The following are the pillars of India’s Doctrine Treaty:
- Building and maintaining a credible minimum deterrent;
- A posture of “No First Use” nuclear weapons will only be used in retaliation against a nuclear attack on Indian territory or on Indian forces anywhere;
- Nuclear retaliation to a first strike will be massive and designed to inflict unacceptable damage.
- Nuclear retaliatory attacks can only be authorized by the civilian political leadership through the Nuclear Command Authority.
- Non-use of nuclear weapons against non-nuclear-weapon states;
- However, in the event of a major attack against India, or Indian forces anywhere, by biological or chemical weapons, India will retain the option of retaliating with nuclear weapons;
- A continuance of strict controls on the export of nuclear and missile-related materials and technologies, participation in the Fissile Material Cutoff Treaty negotiations, and continued observance of the moratorium on nuclear tests.
- Continued commitment to the goal of a nuclear-weapon-free world, through global, verifiable and non-discriminatory nuclear disarmament.
- Nuclear Command Authority (NCA) – India established a three-tier Nuclear Command Authority (NCA) to oversee its nuclear weapons on January 4, 2003.
Nuclear Command Authority (NCA)
The NCA is made up of the following members:
- political council
- executive council
- strategic forces command
- The Prime Minister heads the political council. It is the body that gives the go-ahead to use nuclear weapons.
- The prime minister’s National Security Adviser leads the executive council. Its job is to provide input to the NCA’s decision-making process and to carry out the political council’s directions.
- The strategic forces command (SFC) would be in charge of the nuclear forces’ administration and would be in charge of firing nuclear weapons.
- The establishment of the NCA will give India’s nuclear posture more credibility. The NCA stands out for its unwavering commitment to nuclear deterrence through civilian management of nuclear weapons.
Nuclear Non-Proliferation Treaty (NPT)
- Signed in 1968, the treaty entered into force in 1970, now has 190 member states.

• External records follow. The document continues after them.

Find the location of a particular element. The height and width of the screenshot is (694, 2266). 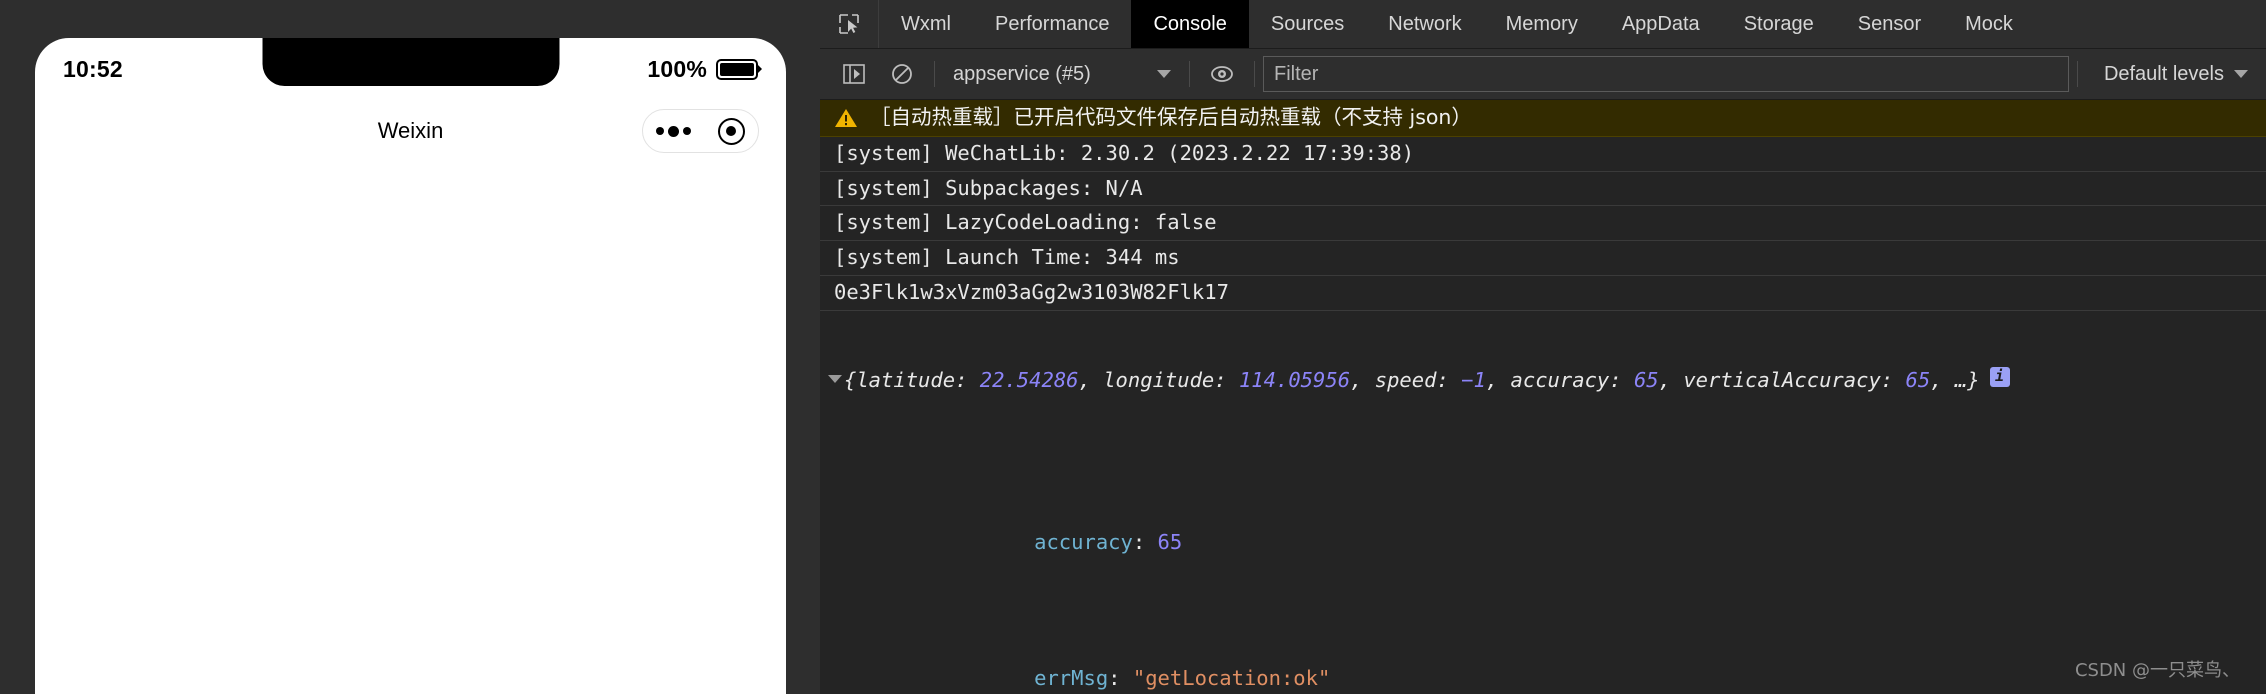

console-sidebar-icon is located at coordinates (854, 74).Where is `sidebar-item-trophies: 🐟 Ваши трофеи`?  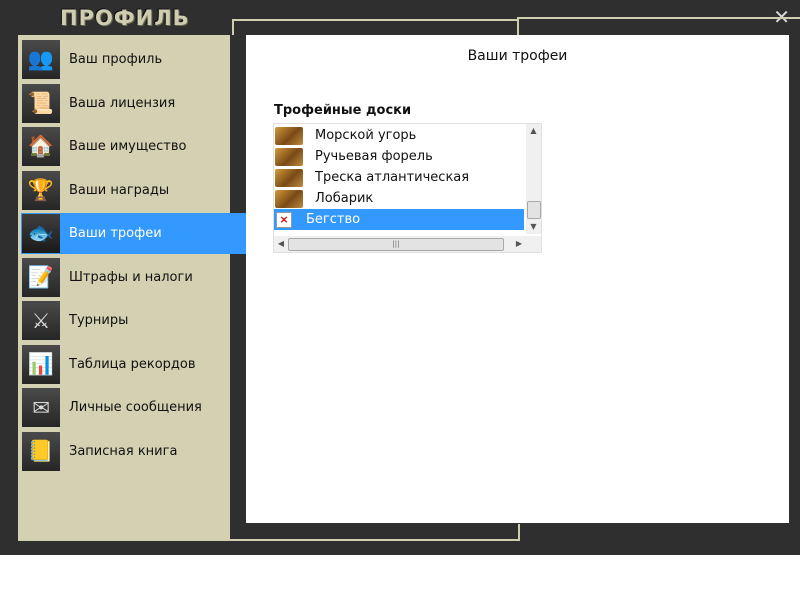 sidebar-item-trophies: 🐟 Ваши трофеи is located at coordinates (134, 234).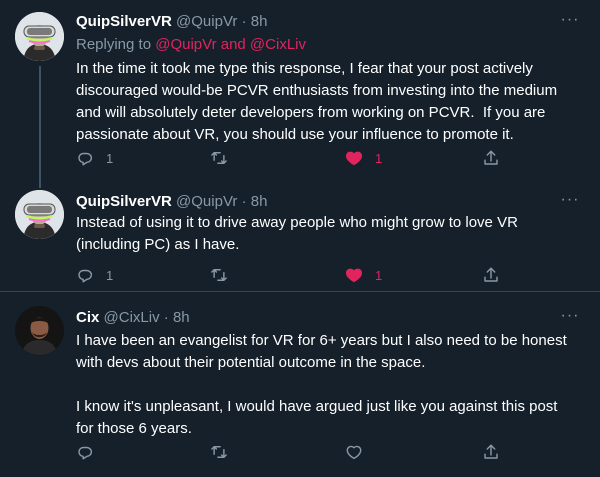 The width and height of the screenshot is (600, 477). I want to click on reply-button, so click(91, 452).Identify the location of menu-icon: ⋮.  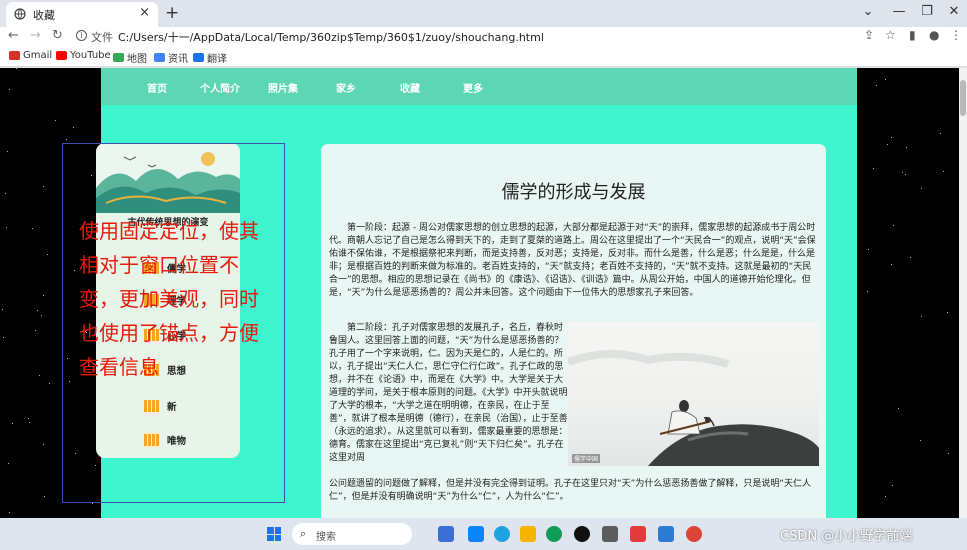
(956, 35).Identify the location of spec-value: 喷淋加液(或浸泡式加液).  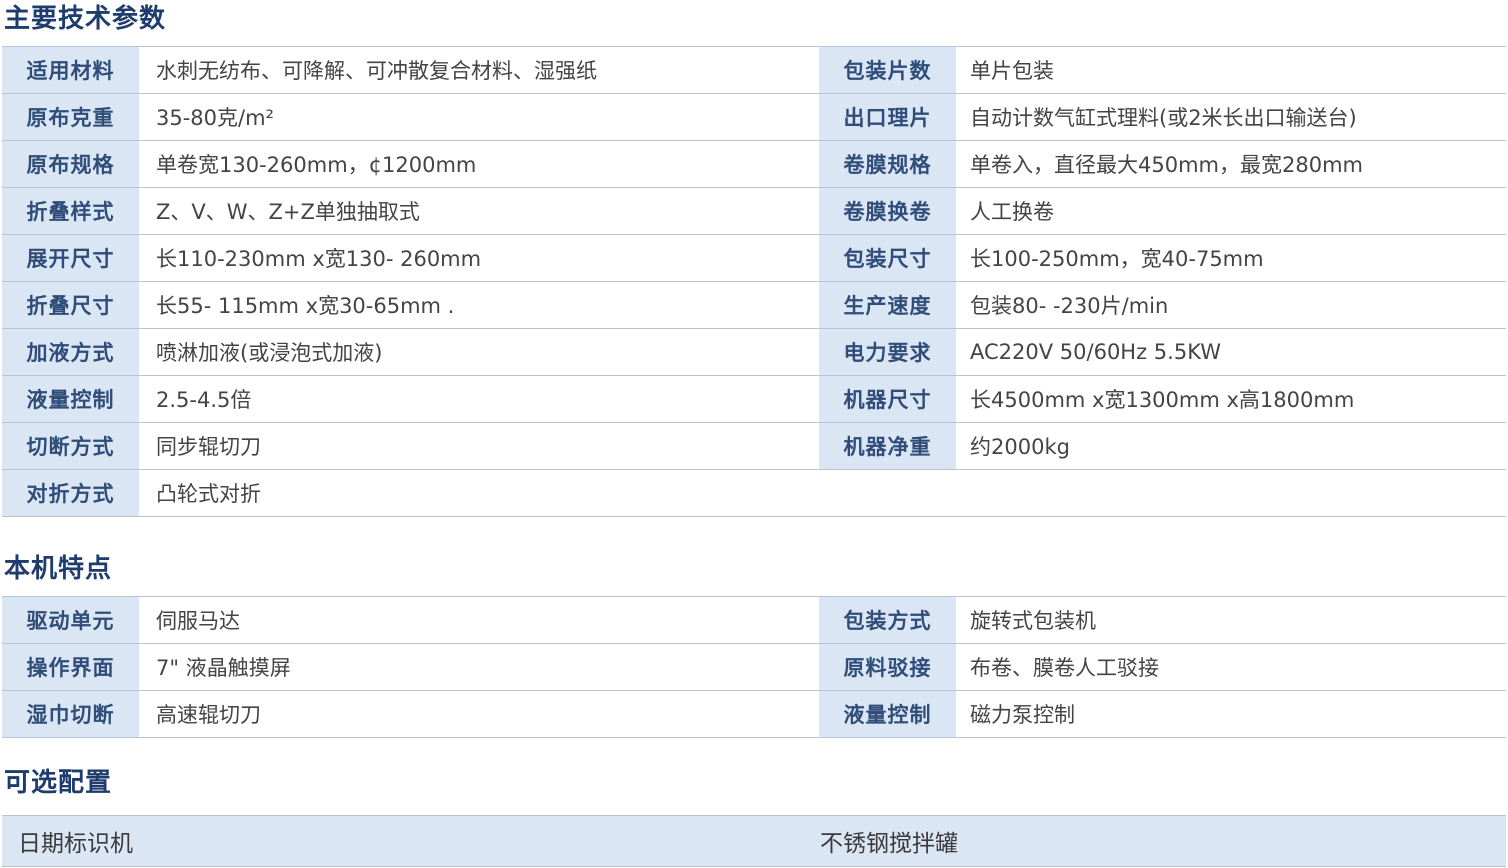
(270, 353).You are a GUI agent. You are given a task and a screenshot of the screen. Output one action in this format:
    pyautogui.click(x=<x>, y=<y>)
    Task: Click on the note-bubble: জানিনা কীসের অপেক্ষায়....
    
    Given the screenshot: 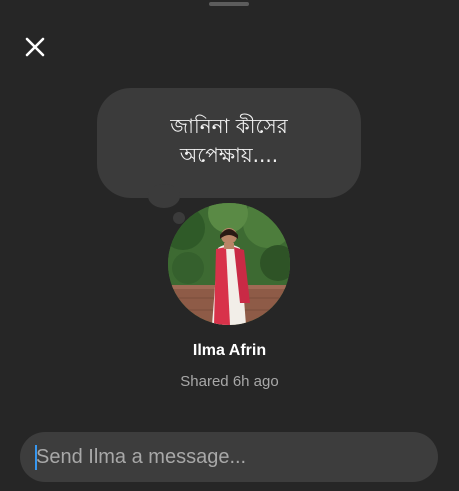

It requires countries to give up any present or future plans to build nuclear weapons in return for access to peaceful uses of nuclear energy.
- Three main objectives of the treaty are non-proliferation, disarmament, and the right to peacefully use nuclear technology.
- India is one of the only five countries that either did not sign the NPT or signed but withdrew, thus becoming part of a list that includes Pakistan, Israel, North Korea, and South Sudan.
- India always considered the NPT as discriminatory and had refused to sign it.
- India has opposed the international treaties aimed at non-proliferation since they were selectively applicable to the non-nuclear powers and legitimised the monopoly of the five nuclear weapons powers (United States, the Soviet Union, the United Kingdom, France, and China).